Qual o papel das bikes na recuperação da economia após a Covid-19?

O futuro parece um borrão nebuloso nessa Covid-19. Não sabemos quando poderemos voltar ao rumo cotidiano das coisas, muito menos que cidade nos espera num mundo pós-pandêmico – e mais que isso, como será nossa relação com a metrópole. Mas com certeza, não será a mesma.

O distanciamento social já mudou muita coisa: os níveis de CO2 na Itália caíram 40% desde março. Em Wuhan, origem do vírus, os níveis de dióxido de nitrogênio foram de 10% a 30% mais baixos em relação aos índices antes da pandemia, segundo a NASA. O céu está mais limpo, os engarrafamentos quase evaporaram e nunca nos preocupamos tanto com a saúde como agora – a busca por no Google por “atividades físicas” cresceram cerca 950% nos últimos meses.

De outro lado, muitos negócios estão fechando, pessoas perdendo seus empregos, crise sanitária e a incerteza de quando a economia voltará ao “normal” – além, é claro, das centenas de milhares de mortes ao longo do globo. Esta é uma equação complexa, cheia de variantes, mas trazemos aqui algumas informações para mostrar como as bicicletas poderão ontribuir para levantar a economia quando o vírus for embora.

Para o primeiro-ministro do Reino Unido, Boris Johnson, quando o coronavírus passar, será “a era de ouro” para o ciclismo. Na próxima semana vai ser anunciado um pacote de medidas de incetivo às bikes nas cidades britânicas, segundo coletiva dada nesta terça-feira (06/05).

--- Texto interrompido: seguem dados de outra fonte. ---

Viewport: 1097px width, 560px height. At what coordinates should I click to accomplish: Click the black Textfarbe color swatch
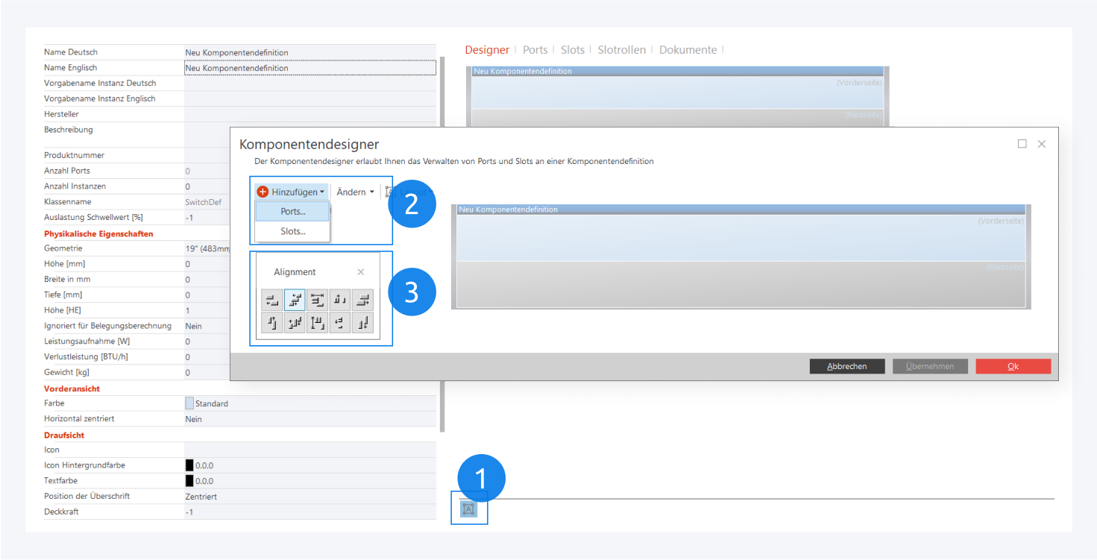coord(189,481)
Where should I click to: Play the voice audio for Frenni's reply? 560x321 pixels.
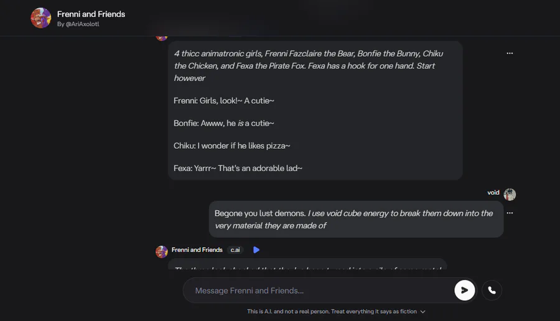[256, 250]
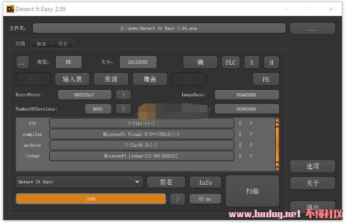The width and height of the screenshot is (347, 223).
Task: Browse for file using the "..." button
Action: point(312,28)
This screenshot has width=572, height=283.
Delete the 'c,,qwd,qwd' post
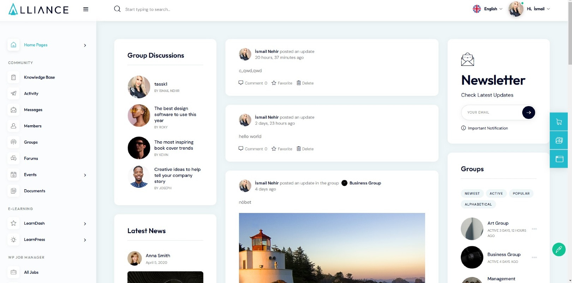[305, 83]
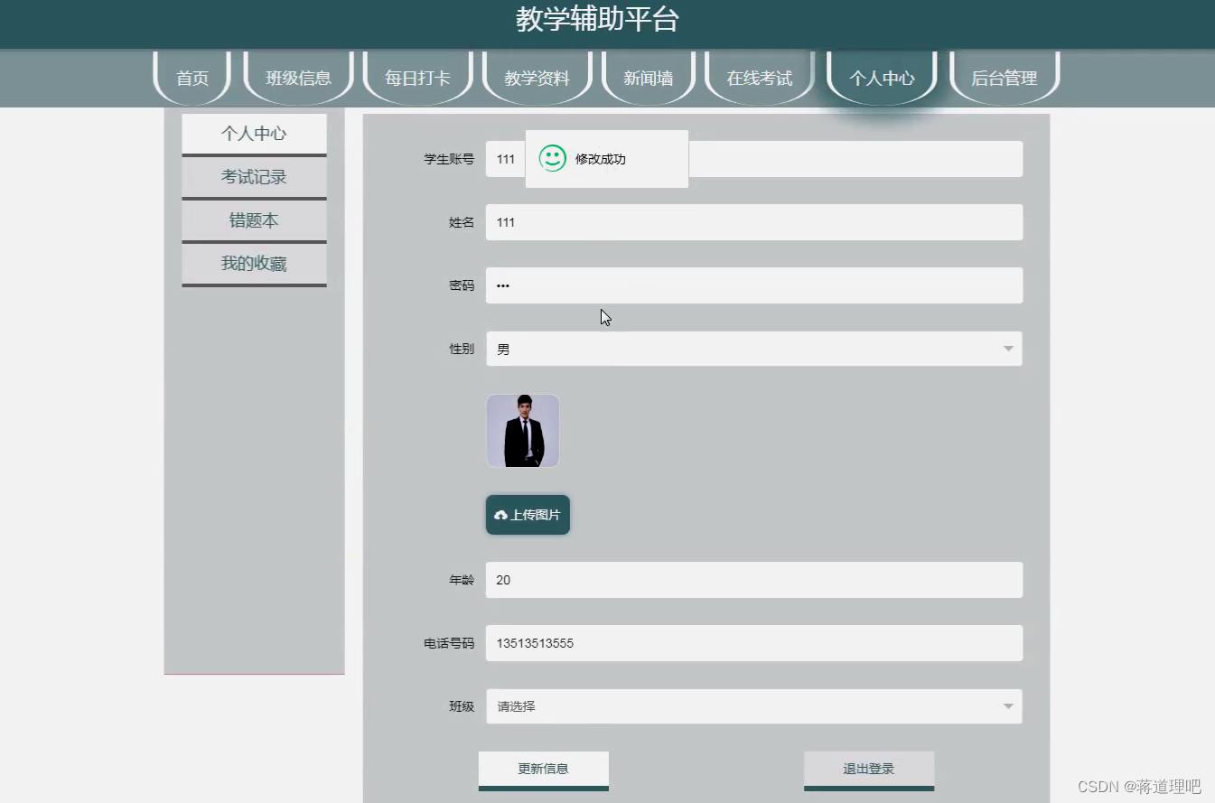1215x803 pixels.
Task: Open 我的收藏 in the sidebar
Action: coord(254,263)
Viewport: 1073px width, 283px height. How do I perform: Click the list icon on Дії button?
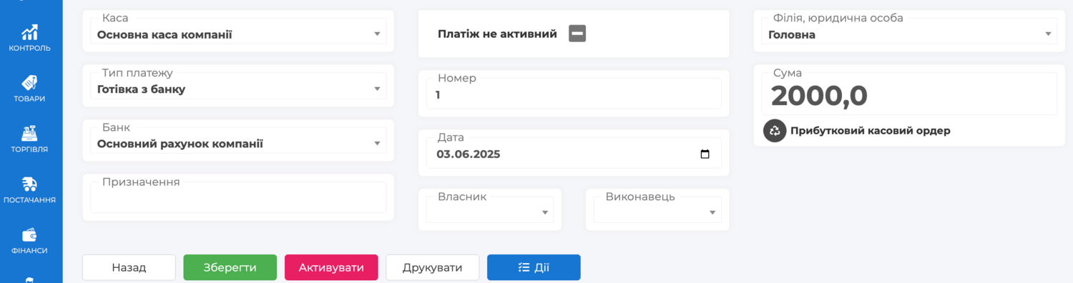(x=524, y=267)
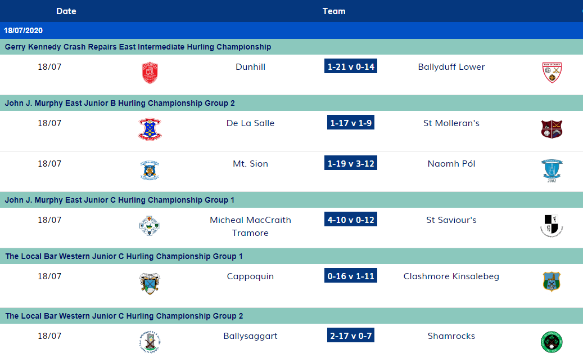Click the Team column header
The image size is (583, 362).
coord(334,11)
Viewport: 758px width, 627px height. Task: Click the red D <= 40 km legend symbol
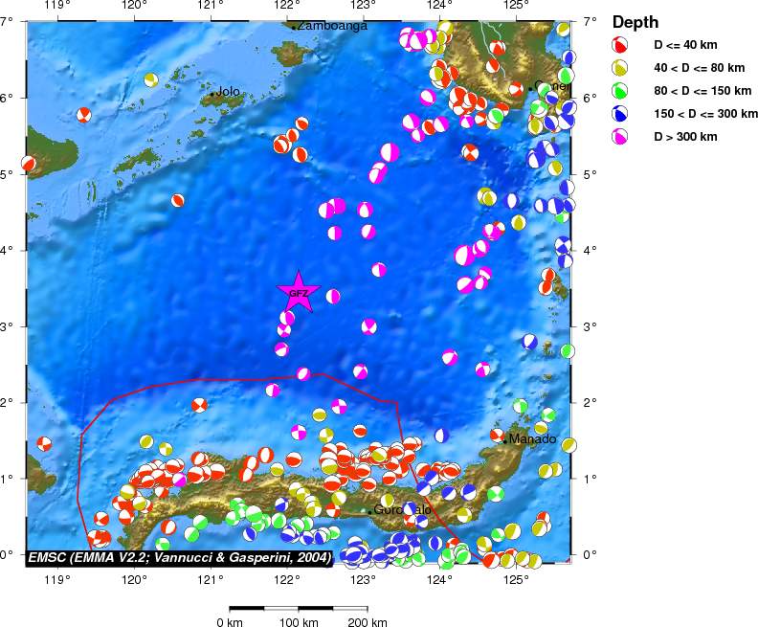pyautogui.click(x=621, y=45)
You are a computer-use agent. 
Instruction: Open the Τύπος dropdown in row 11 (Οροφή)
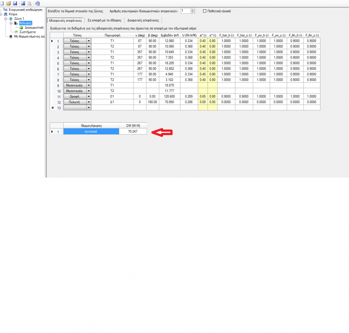[x=89, y=97]
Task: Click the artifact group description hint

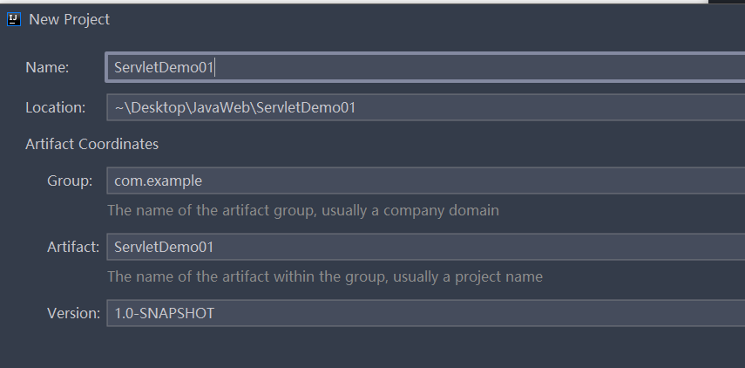Action: pyautogui.click(x=303, y=210)
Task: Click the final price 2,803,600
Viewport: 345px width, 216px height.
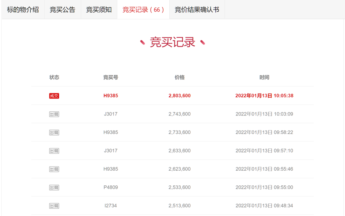Action: 180,96
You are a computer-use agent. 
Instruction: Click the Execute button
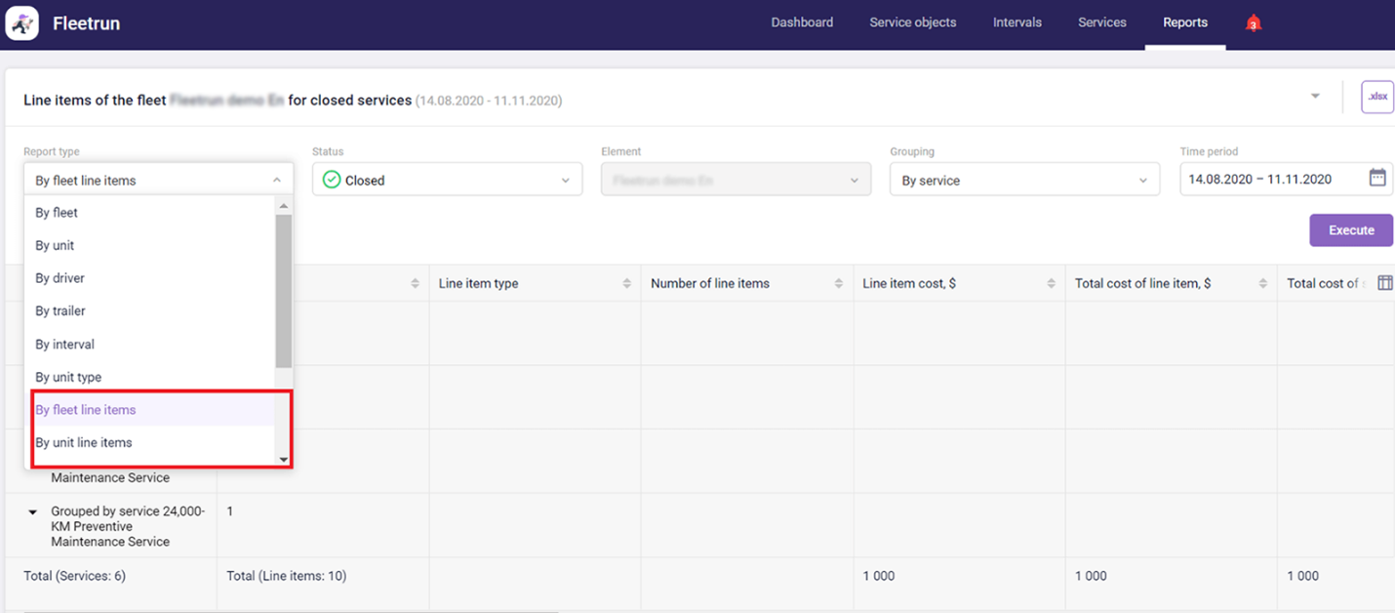click(x=1350, y=230)
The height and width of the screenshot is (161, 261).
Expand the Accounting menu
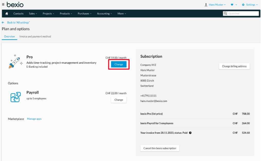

SE LOCOMOVER DE BICICLETA AJUDA A FOMENTAR NEGÓCIOS LOCAIS:

Divulgação

Diversas pesquisas indicam como as lojas qua ficam próximas de ciclovias têm mais circulação em detrimento de outras. Isto acontece por que o ciclista tem acesso direto à rua e circula ativamente pela cidade.

Segundo estudo da Universidade de Birminghan, cidades que privilegiam ciclovias e infraestrutura cicloviária tem aumento de faturamento no comércio local. Em Nova York chega a crescer 49%, revelou o estudo.

A pesquisa também indica que uma cidade compacta otimizada para caminhadas e ciclismo pode ter uma “densidade de varejo” (gasto por metro quadrado) 2,5 vezes mais alto que um centro urbano típico.

Milão é uma das cidades que já estão investindo em ciclistas e pedestres para levantar a economia da cidade.

ATÉ 2022 TEREMOS MUITO MAIS CICLISTAS

Um levantamento da Deloitte do início do ano indica que as cidades terão o dobro de ciclistas nós próximos dois anos. Já a previsão do Fórum Mundial Econômico é que nos próximos dois anos as vendas de bikes cresçam mais de US$ 20 bilhões de dólares. Estes dados ainda não consideravam o impacto do coronavírus, que já está mundando nossa relação com as cidades.

Também cresce de maneira exponecial as entregas por aplicativo, ainda mais agora, o que incentiva a colocar a bicicleta com modal de transporte essencial. O futuro da mobilidade não pode ser de engarrafamentos e buzinadas, de gás carbônico e stress no trânsito. Temos que buscar novos modelos, prezar pela sustentabilidade e por um deslocamento humanizado. Como você quer sua cidade quando tudo isso passar?